A maior influência das bandas de Thrash Metal, segundo Alex Webster do Cannibal Corpse

No mais novo episódio do podcast “100 Songs That Define Heavy Metal”, comandado por Brian Slagel — CEO da Metal Blade Records, o baixista do Cannibal Corpse, Alex Webster, refletiu a respeito das músicas que marcaram seus primeiros anos e contou de que forma foi, aos poucos, mergulhando no universo do Heavy Metal. Além disso, ele nomeou o Slayer como a banda mais influente do Thrash Metal:
“Bem, quando eu era bem jovem, com menos de dez anos, eu ouvia rock dos anos 50, tipo Chuck Berry e Elvis Presley, coisas assim, discos que meu pai tinha guardados da época em que era adolescente, esse tipo de coisa, o rock dos anos 50. Mas, sim, eu comecei a curtir rock normal, tipo The Police e coisas do tipo. E aí, mais ou menos no início da minha adolescência, foi quando o metal entrou na minha vida, e aí vieram bandas como Accept e Iron Maiden, essas duas em particular. E depois Metallica, todas as bandas de thrash metal, Metallica, Slayer, Kreator, todas essas bandas, Megadeth, tudo isso. E a coisa foi crescendo. Os fãs de metal estão sempre procurando a próxima coisa mais pesada, ou o próximo passo adiante, e todo mundo meio que contribui para isso. Então eu diria que, das bandas de thrash metal, death metal… O metal deve muito ao Slayer. Eles eram a banda que tinha esse tipo de letra. Eu sinto que, se você olhar para uma árvore genealógica, muito do death metal vem do ramo do Slayer, de certa forma. E há outras bandas também, com certeza — Venom, coisas assim. Mas para nós, o Slayer é provavelmente a maior influência das bandas de thrash metal, com certeza — Slayer, Kreator, Dark Angel, bandas desse tipo.”
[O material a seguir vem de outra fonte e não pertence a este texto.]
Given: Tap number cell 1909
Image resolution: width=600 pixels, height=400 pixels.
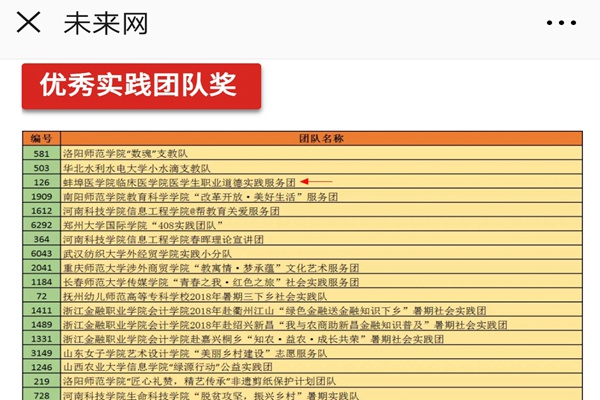Looking at the screenshot, I should tap(41, 197).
Alex Webster também falou sobre o surgimento do vocal gutural dono Death Metal, citando Lemmy Kilmister (Motörhead) e Cronos (Venom):
“Eu adoraria que alguns dos vocalistas originais do death metal e do thrash metal com vocais guturais se reunissem para uma mesa-redonda sobre as origens desse estilo de canto, porque acho que tudo começou com Lemmy [Motörhead], que ainda cantava — Lemmy e Cronos [Venom]; eles cantavam, mas estavam incorporando o gutural, embora ainda houvesse melodias. Depois vieram Jeff Becerra do Posssed, Chuck Schuldiner do Death, Kam Lee do Massacre, pessoas assim, fazendo algo mais profundo, mais gutural. E então a coisa foi evoluindo até que todos acabaram sendo bastante guturais e sem nenhuma melodia propriamente dita. Houve um momento em que ainda era canto, em que você carregava uma melodia, e então se tornou algo mais rítmico… grunhido. E isso, eu acho que começou com o death metal dos primórdios, claro, como as bandas que mencionei, e também com o thrash, tipo o Mille Petrozza do Kreator, que foi uma grande inspiração para nós também.”
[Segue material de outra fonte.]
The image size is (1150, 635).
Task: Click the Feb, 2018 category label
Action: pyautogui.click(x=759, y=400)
Ele comentou sobre as bandas que mais influenciaram o Cannibal Corpse em seus primórdios:
Sobre como surgiu o Cannibal Corpse:
“Quando fizemos o Cannibal Corpse, esse era o plano. Isso foi em 1988, então já existiam bandas de death metal que gostávamos. Tínhamos a demo do Morbid Angel, adorávamos o Death. ‘Pleasure To Kill’ do Kreator, para mim, aquele álbum é meio que — pelo menos naquela época, estava muito perto de ser death metal. O mesmo com alguns álbuns do Sodom. Então, quando fizemos o Cannibal Corpse, ficou bem claro que iríamos nessa direção. A banda em que Jack Owen o ex- guitarrista do Cannibal Corpse] e eu estávamos antes era mais uma banda crossover, uma mistura de Kreator e DRI , esse tipo de coisa. Resumindo, tínhamos muitos sons diferentes, mas éramos uma banda crossover, aquela banda Beyond. Death, banda na qual eu e o Jack estávamos antes do Cannibal Corpse. Mas, sim, quando fizemos o Cannibal Corpse , já estávamos bastante inspirados por bandas como Death e Morbid Angel, então estávamos prontos para seguir nessa direção. E ainda levou um tempinho. Mas eu diria que quando o álbum de estreia do Cannibal Corpse, ‘Eaten Back To Life’, de 1990, foi lançado, nós já estávamos lá — dava para perceber, com certeza, que tínhamos raízes no thrash metal, mas era death metal desde o início.”